Attempting to make the best of it, we have donned our trainers and scooters to make the trek to and from school every day. Once Dad does his drop off he swiftly transforms into Superman and runs the remaining 8 km to work (much to the delight of the mothers on the school run). I continue to push the pram through muddy Champ de Mars and should be bench pressing 250lb easily by Christmas. After drop off I jump on a velib and join the crazy road ragers, praying I don’t get hit by a tour bus.
The children however are coping amicably with our new regime. Scooting/walking 3 km to school with hundreds of other people in cold, wet conditions is a far cry from our cosy local school 2 minutes from home, yet they have rarely complained. It is the mothers with young children and old people who suffer at these times, or anyone who is physically disabled and relies solely on public transport to get around. I stare with disbelief at all those able bodied people who stubbornly wait for the sardine packed bus instead of using their own two feet.
Next in line; civil servants, teachers, students, lawyers, judges, air traffic controllers, and most importantly, tobacco retailers (‘fuming’ about the imminent public smoking ban) are all jumping on the bandwagon, protesting over many of Sarkozy’s reforms.
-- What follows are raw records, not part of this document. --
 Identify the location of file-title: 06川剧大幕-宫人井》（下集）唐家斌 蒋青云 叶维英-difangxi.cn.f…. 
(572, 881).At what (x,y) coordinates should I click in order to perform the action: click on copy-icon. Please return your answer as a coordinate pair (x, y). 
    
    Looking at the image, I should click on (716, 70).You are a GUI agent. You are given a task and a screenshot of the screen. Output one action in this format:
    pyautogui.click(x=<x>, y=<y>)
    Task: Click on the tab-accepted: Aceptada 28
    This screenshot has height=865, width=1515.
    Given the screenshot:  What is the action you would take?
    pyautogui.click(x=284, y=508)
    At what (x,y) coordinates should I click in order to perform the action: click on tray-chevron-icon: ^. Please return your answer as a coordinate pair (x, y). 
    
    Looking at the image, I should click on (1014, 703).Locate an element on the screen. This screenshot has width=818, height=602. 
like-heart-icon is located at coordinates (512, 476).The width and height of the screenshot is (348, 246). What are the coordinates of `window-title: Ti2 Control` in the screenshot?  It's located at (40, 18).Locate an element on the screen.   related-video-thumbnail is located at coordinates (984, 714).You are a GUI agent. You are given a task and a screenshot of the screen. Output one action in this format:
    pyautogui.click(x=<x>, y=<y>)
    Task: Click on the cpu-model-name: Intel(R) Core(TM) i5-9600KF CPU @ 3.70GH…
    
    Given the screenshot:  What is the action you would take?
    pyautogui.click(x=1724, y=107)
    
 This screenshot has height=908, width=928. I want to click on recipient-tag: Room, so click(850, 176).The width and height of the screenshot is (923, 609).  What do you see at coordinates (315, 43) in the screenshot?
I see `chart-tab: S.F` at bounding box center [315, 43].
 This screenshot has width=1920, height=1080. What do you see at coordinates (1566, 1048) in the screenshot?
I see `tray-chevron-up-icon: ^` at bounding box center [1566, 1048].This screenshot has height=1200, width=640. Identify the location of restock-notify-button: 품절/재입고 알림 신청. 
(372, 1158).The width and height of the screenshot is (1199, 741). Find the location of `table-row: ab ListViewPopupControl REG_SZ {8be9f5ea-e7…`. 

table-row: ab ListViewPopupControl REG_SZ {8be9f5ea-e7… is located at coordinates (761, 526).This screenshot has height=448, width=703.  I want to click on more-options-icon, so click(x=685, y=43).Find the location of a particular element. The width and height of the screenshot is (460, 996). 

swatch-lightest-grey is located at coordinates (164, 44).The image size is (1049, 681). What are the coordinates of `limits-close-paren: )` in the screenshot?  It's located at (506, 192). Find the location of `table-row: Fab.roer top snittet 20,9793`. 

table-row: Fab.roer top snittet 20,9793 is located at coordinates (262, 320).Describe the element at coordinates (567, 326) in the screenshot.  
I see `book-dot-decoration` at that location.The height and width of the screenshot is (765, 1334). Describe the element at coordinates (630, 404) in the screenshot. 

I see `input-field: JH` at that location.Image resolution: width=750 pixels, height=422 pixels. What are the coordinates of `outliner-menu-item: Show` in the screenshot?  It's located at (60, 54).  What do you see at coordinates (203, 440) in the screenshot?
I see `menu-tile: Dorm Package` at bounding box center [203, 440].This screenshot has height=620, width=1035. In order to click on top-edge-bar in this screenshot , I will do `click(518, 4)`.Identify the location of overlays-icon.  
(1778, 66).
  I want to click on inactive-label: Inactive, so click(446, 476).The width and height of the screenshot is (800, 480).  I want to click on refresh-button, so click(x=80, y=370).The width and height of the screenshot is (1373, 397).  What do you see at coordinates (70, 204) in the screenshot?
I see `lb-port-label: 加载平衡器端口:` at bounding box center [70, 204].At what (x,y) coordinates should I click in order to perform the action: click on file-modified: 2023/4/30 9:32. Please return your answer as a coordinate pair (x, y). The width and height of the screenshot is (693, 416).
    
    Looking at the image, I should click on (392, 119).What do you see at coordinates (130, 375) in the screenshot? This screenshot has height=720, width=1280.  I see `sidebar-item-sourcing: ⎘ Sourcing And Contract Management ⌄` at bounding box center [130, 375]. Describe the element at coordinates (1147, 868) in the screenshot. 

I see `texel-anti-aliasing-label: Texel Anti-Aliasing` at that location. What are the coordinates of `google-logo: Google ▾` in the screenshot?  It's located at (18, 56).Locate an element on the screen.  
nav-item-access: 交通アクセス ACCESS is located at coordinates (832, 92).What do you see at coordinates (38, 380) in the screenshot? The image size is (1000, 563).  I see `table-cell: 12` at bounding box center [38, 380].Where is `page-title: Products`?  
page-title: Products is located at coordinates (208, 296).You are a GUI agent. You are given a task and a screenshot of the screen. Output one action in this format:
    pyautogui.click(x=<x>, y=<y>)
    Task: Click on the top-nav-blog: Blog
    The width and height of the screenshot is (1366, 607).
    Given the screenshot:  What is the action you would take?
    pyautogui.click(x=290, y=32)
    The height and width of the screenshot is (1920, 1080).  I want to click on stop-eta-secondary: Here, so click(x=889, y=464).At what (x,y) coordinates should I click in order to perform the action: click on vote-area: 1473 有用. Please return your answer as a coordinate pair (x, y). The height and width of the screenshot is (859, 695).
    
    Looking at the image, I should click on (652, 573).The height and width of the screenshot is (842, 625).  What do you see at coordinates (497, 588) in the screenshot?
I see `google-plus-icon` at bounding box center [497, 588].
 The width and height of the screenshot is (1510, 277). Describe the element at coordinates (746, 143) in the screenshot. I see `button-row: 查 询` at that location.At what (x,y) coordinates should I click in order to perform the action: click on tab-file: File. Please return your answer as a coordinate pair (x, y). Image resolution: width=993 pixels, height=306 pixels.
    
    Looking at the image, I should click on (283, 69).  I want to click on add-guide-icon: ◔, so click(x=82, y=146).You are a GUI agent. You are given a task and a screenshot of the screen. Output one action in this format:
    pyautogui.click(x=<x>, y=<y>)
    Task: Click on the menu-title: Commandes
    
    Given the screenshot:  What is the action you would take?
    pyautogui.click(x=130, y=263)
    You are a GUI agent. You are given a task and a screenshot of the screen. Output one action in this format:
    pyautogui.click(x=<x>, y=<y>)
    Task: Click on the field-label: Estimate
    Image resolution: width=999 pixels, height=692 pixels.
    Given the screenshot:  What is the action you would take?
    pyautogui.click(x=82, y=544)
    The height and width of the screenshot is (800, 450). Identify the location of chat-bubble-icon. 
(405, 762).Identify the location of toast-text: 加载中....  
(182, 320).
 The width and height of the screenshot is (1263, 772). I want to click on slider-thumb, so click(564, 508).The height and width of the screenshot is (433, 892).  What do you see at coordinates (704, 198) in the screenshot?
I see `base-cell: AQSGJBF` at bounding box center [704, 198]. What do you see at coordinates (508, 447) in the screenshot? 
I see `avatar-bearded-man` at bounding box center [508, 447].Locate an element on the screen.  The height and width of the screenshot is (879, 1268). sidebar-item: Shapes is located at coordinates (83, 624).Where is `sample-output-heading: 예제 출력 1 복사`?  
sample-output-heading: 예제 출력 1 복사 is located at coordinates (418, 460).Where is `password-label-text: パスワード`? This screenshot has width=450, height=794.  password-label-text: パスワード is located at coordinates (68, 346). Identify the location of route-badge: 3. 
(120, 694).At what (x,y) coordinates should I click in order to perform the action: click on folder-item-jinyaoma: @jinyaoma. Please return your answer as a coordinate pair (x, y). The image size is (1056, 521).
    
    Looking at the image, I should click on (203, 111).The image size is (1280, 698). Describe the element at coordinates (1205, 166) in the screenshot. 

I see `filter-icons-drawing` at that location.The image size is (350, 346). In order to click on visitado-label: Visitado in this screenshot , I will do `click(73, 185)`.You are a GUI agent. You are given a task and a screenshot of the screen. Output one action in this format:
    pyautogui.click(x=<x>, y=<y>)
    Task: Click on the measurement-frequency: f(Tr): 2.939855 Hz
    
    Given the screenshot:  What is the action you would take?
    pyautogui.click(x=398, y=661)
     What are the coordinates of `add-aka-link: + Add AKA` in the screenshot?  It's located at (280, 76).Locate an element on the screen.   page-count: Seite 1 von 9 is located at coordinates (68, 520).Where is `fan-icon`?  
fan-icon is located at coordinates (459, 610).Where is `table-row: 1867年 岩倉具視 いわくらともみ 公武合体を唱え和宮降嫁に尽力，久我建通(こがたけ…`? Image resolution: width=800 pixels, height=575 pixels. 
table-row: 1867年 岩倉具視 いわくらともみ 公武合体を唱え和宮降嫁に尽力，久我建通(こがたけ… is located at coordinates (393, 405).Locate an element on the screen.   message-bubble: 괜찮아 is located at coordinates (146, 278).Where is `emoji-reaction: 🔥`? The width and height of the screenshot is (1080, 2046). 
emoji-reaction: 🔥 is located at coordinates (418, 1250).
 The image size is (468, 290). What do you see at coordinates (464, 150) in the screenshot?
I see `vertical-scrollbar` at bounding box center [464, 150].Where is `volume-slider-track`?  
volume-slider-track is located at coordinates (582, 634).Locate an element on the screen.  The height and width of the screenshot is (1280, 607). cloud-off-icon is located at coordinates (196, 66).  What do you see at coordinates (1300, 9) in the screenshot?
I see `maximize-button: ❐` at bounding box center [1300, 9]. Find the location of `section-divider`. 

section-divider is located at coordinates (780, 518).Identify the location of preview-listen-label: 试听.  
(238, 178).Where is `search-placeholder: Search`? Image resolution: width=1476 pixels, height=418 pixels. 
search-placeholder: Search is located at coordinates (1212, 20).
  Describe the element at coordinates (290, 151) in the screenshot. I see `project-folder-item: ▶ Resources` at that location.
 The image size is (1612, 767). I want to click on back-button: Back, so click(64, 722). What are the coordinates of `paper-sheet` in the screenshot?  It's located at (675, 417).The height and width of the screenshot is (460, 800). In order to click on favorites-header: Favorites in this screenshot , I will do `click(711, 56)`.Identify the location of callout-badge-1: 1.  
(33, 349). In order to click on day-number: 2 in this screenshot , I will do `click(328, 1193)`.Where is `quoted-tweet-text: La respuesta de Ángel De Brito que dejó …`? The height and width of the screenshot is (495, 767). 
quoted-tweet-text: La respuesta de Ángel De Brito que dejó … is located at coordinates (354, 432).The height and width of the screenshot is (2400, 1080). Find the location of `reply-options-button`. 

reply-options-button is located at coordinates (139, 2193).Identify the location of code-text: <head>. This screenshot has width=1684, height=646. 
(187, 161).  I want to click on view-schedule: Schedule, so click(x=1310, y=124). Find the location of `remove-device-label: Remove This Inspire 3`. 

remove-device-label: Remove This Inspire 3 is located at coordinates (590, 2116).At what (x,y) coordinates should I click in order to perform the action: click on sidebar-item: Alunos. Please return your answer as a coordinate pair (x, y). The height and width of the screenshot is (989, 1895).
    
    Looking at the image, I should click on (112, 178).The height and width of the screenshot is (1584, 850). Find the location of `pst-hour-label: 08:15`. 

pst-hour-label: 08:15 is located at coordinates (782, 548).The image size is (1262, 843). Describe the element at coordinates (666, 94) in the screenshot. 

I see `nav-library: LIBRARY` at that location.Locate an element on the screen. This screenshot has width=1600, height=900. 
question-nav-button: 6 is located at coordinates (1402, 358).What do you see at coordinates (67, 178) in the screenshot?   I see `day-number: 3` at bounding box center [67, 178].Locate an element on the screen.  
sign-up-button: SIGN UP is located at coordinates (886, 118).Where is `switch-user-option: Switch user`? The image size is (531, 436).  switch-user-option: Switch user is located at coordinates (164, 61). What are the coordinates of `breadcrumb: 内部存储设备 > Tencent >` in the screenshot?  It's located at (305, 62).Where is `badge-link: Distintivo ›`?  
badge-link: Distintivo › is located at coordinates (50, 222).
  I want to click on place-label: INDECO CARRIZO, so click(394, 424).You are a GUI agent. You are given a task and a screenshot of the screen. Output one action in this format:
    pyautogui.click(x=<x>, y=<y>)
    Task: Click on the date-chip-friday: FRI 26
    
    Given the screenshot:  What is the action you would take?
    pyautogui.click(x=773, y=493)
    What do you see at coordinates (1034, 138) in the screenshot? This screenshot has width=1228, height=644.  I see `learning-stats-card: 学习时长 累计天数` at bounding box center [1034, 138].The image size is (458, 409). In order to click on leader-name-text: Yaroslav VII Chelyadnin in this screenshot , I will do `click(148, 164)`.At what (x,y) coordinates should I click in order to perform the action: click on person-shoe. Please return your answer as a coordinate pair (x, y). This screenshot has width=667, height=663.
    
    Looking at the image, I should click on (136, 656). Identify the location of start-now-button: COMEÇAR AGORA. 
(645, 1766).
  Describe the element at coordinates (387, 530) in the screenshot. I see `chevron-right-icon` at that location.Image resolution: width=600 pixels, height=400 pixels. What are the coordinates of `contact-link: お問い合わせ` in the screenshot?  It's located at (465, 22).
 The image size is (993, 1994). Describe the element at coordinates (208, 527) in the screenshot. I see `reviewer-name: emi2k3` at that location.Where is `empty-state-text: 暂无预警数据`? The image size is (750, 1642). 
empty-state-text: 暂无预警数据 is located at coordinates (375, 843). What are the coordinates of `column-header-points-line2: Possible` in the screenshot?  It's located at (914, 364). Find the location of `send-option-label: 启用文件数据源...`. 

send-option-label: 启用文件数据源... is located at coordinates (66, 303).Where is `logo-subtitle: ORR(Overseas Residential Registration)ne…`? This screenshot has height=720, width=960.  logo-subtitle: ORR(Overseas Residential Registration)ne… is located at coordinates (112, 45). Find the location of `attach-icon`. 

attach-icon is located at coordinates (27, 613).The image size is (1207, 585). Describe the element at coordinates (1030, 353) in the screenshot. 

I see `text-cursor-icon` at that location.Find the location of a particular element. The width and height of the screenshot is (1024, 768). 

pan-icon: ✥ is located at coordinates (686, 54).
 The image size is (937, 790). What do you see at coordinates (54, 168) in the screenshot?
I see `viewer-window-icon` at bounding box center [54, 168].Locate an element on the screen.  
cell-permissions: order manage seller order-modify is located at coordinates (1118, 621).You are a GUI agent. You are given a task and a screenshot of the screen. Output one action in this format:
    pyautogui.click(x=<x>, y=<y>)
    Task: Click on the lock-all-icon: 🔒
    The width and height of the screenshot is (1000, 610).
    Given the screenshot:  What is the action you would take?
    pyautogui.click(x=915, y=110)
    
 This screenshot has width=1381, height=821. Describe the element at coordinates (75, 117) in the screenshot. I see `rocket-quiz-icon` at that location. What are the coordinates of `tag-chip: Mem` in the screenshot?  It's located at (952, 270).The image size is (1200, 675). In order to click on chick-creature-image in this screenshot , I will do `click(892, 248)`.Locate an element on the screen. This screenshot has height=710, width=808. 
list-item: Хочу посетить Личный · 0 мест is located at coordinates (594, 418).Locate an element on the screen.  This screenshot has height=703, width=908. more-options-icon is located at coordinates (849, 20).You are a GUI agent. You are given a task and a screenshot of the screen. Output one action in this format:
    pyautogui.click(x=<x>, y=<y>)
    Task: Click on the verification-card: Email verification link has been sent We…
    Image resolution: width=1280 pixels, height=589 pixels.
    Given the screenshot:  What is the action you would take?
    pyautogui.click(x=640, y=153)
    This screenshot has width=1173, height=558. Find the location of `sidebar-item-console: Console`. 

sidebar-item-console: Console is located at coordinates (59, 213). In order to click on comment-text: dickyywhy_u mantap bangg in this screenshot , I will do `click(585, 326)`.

Very soon normal life as we know it will cease and the country will just become one big whinging unproductive mass of moaners, huddled together outside in their hordes, smoking, debating, and idling, what the French are best at anyway. With France’s former president under investigation for embezzlement, and their new President under attack for attempting to ‘modernise’ the country and create incentives for the French to work harder, we’re wondering if this is the right place to be. Sarkozy’s hardest reforms are coming next year apparently, within the health care sector, general pensions, and the labour code. If this is Sarkozy’s 'Black November’, what are we in store for next year???